START Given data

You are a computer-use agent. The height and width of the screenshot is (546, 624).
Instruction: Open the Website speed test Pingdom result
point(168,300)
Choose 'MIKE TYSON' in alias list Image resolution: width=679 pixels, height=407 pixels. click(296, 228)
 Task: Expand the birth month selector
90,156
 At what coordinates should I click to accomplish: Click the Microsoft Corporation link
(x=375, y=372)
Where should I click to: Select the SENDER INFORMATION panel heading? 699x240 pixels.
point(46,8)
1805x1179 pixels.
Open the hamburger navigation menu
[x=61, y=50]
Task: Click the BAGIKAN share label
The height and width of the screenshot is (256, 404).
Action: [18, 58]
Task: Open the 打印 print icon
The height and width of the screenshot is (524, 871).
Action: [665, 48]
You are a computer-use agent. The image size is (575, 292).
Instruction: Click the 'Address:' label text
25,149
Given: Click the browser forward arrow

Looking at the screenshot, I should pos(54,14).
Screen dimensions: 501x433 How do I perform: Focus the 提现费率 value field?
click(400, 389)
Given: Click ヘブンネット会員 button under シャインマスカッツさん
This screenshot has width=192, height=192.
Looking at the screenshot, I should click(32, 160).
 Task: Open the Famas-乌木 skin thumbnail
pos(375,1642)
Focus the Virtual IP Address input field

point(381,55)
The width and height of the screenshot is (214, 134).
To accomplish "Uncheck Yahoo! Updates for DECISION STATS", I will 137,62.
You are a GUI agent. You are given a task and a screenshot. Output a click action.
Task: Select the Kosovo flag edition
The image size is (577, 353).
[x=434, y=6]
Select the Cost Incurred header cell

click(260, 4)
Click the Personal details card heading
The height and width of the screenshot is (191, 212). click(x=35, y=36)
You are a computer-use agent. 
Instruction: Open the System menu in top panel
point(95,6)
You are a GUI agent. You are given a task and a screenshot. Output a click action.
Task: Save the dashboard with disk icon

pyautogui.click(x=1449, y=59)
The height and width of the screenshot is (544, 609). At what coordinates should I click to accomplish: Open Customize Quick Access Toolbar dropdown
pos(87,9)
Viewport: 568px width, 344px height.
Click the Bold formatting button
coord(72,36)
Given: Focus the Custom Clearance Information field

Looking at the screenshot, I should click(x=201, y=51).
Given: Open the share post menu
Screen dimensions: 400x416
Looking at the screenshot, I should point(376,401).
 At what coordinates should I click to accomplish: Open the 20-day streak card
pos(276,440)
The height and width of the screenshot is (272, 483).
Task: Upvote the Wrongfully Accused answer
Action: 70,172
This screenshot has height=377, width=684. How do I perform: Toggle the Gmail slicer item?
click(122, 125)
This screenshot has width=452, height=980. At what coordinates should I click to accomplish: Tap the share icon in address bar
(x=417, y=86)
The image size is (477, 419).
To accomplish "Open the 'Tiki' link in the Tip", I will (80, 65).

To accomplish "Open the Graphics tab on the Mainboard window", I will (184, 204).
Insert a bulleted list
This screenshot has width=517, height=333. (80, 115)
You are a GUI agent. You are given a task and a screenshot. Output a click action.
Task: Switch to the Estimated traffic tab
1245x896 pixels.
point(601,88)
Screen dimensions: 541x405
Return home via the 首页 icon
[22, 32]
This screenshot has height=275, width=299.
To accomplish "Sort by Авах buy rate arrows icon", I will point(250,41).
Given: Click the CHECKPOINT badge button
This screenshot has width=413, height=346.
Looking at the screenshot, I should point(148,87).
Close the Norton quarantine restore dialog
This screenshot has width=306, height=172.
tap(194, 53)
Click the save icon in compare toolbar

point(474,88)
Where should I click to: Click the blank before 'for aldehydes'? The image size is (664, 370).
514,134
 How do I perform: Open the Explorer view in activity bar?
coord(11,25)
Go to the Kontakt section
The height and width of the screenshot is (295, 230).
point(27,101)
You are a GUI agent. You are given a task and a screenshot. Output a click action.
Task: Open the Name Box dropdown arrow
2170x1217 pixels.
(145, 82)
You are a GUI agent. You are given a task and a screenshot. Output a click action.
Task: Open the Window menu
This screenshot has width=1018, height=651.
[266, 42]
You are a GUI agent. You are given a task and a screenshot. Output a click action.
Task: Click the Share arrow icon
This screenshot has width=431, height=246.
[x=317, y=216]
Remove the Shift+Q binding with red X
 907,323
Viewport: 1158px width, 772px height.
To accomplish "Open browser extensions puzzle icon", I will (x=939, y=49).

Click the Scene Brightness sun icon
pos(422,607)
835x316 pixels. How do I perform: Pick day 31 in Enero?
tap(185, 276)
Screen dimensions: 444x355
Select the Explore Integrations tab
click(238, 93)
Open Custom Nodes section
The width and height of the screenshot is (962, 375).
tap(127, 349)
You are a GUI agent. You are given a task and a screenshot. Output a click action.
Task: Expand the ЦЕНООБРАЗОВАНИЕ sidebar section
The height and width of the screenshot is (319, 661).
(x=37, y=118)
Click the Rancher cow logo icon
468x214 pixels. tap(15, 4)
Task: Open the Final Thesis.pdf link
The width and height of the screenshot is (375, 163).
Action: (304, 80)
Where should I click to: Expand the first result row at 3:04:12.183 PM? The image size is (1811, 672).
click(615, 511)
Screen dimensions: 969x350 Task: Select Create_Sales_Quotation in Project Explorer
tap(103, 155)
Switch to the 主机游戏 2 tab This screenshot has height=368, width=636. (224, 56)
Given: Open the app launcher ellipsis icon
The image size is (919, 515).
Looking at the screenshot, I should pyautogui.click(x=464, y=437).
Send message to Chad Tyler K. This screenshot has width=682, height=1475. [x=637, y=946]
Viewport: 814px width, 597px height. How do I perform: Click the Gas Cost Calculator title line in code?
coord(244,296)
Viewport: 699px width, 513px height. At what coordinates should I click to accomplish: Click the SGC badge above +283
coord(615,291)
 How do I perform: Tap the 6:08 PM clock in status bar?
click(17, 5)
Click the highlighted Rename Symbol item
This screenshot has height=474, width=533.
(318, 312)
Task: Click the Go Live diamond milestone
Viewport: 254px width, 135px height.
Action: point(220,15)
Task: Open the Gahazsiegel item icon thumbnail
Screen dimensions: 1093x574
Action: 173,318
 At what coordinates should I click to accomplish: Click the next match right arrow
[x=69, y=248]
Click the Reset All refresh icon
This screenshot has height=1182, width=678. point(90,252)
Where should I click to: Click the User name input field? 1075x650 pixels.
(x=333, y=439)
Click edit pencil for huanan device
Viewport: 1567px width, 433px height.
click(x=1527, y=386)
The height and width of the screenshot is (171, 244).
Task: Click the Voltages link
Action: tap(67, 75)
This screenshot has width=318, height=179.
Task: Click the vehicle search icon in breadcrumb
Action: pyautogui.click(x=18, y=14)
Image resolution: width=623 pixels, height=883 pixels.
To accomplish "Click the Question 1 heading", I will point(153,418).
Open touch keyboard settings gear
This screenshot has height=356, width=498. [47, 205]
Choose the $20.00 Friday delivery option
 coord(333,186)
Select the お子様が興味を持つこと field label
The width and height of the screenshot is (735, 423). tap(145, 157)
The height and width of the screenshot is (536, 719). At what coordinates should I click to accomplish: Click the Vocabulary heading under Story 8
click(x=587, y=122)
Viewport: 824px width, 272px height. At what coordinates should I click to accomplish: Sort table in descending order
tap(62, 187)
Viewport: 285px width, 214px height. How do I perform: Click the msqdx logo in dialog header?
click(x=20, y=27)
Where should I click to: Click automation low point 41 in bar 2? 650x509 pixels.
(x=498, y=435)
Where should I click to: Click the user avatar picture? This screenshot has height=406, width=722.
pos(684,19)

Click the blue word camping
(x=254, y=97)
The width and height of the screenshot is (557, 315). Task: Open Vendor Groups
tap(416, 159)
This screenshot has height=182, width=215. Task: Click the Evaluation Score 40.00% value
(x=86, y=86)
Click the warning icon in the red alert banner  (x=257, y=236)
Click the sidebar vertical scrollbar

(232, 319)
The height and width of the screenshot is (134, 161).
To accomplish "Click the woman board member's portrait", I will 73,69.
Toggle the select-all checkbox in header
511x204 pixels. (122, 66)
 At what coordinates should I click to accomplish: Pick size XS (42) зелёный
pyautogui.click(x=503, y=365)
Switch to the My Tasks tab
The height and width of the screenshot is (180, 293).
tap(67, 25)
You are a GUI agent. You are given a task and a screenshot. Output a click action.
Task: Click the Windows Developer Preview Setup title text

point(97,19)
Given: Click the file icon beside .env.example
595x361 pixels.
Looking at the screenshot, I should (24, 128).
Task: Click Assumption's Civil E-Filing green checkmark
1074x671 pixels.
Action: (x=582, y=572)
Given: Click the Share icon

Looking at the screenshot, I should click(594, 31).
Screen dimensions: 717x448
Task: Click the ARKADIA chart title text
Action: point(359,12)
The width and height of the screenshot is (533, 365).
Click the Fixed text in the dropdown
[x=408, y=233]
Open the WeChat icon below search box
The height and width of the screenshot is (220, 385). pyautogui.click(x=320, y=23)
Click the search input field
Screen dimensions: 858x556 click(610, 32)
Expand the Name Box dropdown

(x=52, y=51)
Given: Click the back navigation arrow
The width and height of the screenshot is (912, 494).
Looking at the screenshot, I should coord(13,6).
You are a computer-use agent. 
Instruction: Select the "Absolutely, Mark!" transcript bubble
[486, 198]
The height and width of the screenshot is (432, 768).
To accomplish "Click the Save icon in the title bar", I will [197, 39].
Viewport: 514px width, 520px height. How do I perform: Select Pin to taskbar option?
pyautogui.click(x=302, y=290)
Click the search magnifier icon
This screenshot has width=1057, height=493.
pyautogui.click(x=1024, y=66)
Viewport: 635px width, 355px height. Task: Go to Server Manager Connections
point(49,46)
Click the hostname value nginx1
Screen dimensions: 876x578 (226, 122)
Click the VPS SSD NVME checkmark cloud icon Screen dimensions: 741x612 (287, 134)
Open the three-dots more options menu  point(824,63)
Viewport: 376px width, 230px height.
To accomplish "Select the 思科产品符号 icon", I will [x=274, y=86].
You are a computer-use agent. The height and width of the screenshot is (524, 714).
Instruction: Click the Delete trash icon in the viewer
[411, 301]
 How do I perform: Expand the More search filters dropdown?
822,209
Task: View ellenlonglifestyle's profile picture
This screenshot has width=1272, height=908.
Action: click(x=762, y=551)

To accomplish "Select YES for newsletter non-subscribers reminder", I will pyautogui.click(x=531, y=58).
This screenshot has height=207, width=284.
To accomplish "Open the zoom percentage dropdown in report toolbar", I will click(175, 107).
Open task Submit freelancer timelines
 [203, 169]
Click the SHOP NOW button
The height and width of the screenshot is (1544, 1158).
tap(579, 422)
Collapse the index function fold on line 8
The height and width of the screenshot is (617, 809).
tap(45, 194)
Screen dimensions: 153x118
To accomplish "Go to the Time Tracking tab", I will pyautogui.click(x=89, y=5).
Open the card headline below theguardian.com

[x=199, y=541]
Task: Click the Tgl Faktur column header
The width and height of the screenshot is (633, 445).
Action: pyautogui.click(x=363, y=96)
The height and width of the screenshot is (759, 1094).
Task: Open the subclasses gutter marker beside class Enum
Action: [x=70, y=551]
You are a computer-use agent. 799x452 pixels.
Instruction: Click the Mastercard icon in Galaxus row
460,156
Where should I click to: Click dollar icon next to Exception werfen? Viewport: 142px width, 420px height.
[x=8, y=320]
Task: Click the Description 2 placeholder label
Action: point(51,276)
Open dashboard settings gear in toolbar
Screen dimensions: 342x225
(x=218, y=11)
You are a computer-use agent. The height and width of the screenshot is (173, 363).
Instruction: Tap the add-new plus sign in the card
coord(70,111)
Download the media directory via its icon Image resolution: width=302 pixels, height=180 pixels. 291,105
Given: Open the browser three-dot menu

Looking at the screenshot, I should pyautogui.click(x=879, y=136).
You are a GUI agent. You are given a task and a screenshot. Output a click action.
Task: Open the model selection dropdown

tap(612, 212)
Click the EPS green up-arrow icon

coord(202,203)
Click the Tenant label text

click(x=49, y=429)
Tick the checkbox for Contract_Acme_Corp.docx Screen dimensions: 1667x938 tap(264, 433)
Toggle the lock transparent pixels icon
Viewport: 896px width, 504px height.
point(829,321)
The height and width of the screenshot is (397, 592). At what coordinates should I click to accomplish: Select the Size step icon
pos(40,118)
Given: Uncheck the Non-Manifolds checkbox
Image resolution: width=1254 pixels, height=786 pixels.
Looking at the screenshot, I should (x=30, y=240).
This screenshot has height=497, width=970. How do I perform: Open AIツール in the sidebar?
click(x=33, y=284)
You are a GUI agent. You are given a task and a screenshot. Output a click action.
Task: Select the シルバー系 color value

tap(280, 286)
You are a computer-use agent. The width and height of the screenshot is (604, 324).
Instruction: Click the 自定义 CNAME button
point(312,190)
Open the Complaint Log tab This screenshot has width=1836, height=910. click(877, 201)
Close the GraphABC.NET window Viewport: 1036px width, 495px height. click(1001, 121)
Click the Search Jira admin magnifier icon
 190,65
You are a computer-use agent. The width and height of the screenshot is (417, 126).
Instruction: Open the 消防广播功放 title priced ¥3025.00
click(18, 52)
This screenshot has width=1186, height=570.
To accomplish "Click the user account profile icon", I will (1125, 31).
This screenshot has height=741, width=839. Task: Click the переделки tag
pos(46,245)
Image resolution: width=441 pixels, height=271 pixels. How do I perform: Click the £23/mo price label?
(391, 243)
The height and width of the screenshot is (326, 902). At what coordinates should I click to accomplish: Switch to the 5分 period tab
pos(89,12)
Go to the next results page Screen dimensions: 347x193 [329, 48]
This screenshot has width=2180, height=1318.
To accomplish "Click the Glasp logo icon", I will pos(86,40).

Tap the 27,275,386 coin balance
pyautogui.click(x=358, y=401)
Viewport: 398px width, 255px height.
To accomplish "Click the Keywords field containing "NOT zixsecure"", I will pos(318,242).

END Given data

▸ Goal of the exercise
Every line holding the word "Close" should be copied out of the records above.

▸ Output of the exercise
Close the Norton quarantine restore dialog
Close the GraphABC.NET window Viewport: 1036px width, 495px height. click(1001, 121)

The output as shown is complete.